Она качала головой и плакала. – Я не могу здесь работать, Чарли.
– Почему? – И вдруг он молча и сосредоточенно посмотрел на нее. – Почему?… Из-за папы?
Она кивнула, глотнув слезы. – Я не могу.
Он молчал. Лицо его страдальчески сморщилось. Потом он повел головой, словно пытаясь отделаться от чувства тревоги. Нижняя челюсть у него отвисла, он дышал глубоко и протяжно, исходя от тоски и жалости к ней.
Он подошел к кровати и поднял Ольгу на руки. Потом сел, посадил ее к себе на колени и стал укачивать, как ребенка. Она прильнула к нему, чувствуя на плече его сильную руку. Чарли был большой, широкоплечий, и она казалась совсем маленькой рядом с ним. – Я не могу, – повторила она.
Он прислонился щекой к ее голове. – Сестренка, – сказал он. – Сестренка. – Он погладил ее по плечу. Ольга вздрогнула и заплакала, прижавшись лицом к его груди.
И она вспомнила то время, когда он звал ее «сестренкой». Маленький мальчик, носившийся по двору позади дома. Она видела его перед собой: живой, быстроногий, размахивает руками, кричит, дразнит ее – «сестренка», выражает так свою неуклюжую мальчишескую нежность к старшей сестре… и она еще теснее прижалась к нему, зная, что его прежней живости нет и в помине, что ее брат теперь двадцатитрехлетний мужчина, тяжелый, неповоротливый, он наклоняет голову, чтобы расслышать тебя, и прикладывает ладонь к уху, точно старик, потому что грохот на гвоздильном заводе повредил ему слух… а отец умер, и вот как у нее складывается жизнь. – Чарли, – сказала она. – Чарли, Чарли, Чарли.
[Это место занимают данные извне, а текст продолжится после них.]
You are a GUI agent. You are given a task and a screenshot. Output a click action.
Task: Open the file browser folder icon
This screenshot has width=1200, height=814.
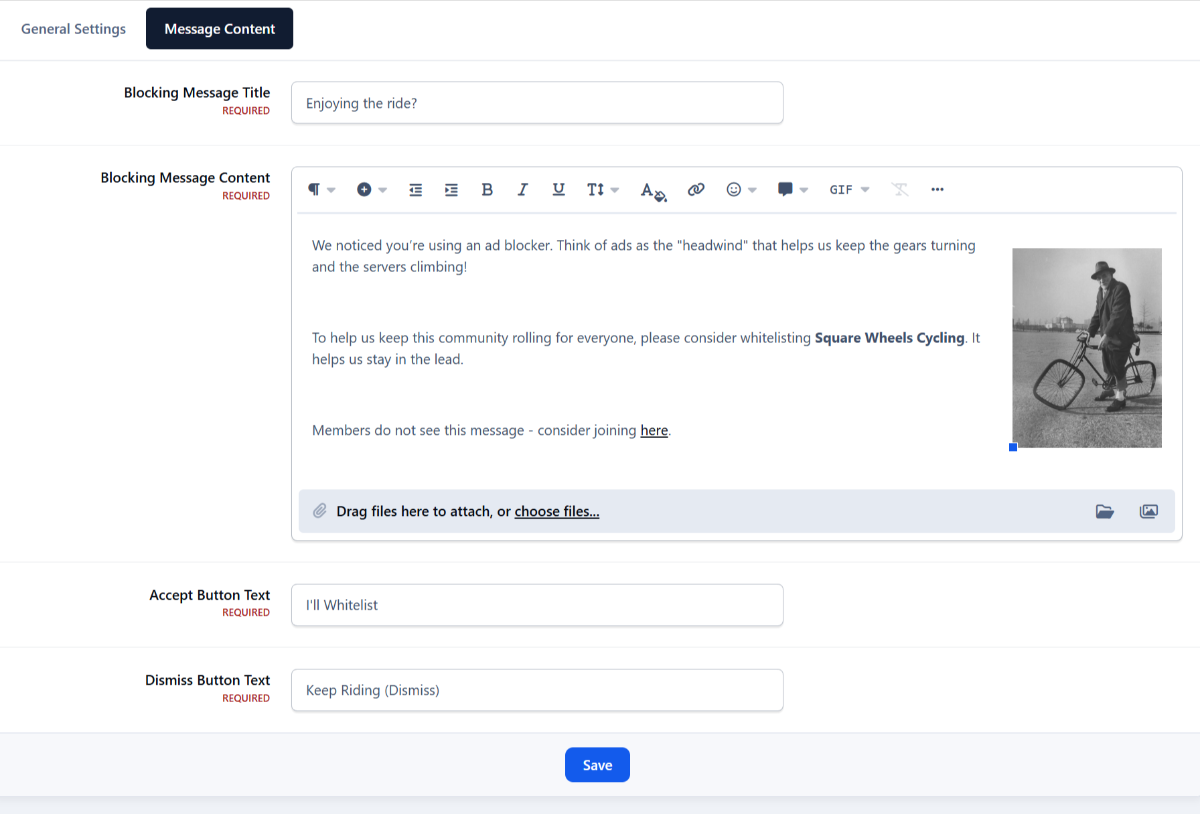[x=1104, y=512]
Он гладил ее по спине, а она прижималась к нему и плакала. Наконец, слезы ее утихли.
Чарли устало поднял голову. – Ты навсегда уедешь? – спросил он.
– Да.
– Нет, так нельзя, – сказал Чарли, но слова эти прозвучали неубедительно.
Ольга не отвечала ему.
– Может быть, ты вернешься?
– Может быть…
Пауза.
Он смотрел на нее молча, умоляюще… – У тебя хорошая работа, Ольга. Ты получаешь шестнадцать долларов в неделю. Останься, может, тебе дадут место секретаря. Будешь получать еще больше.
Ольга покачала головой.
– Мы должны думать о маме.
Она не ответила ему.
Наступило долгое молчание. Потом… – Когда ты уезжаешь?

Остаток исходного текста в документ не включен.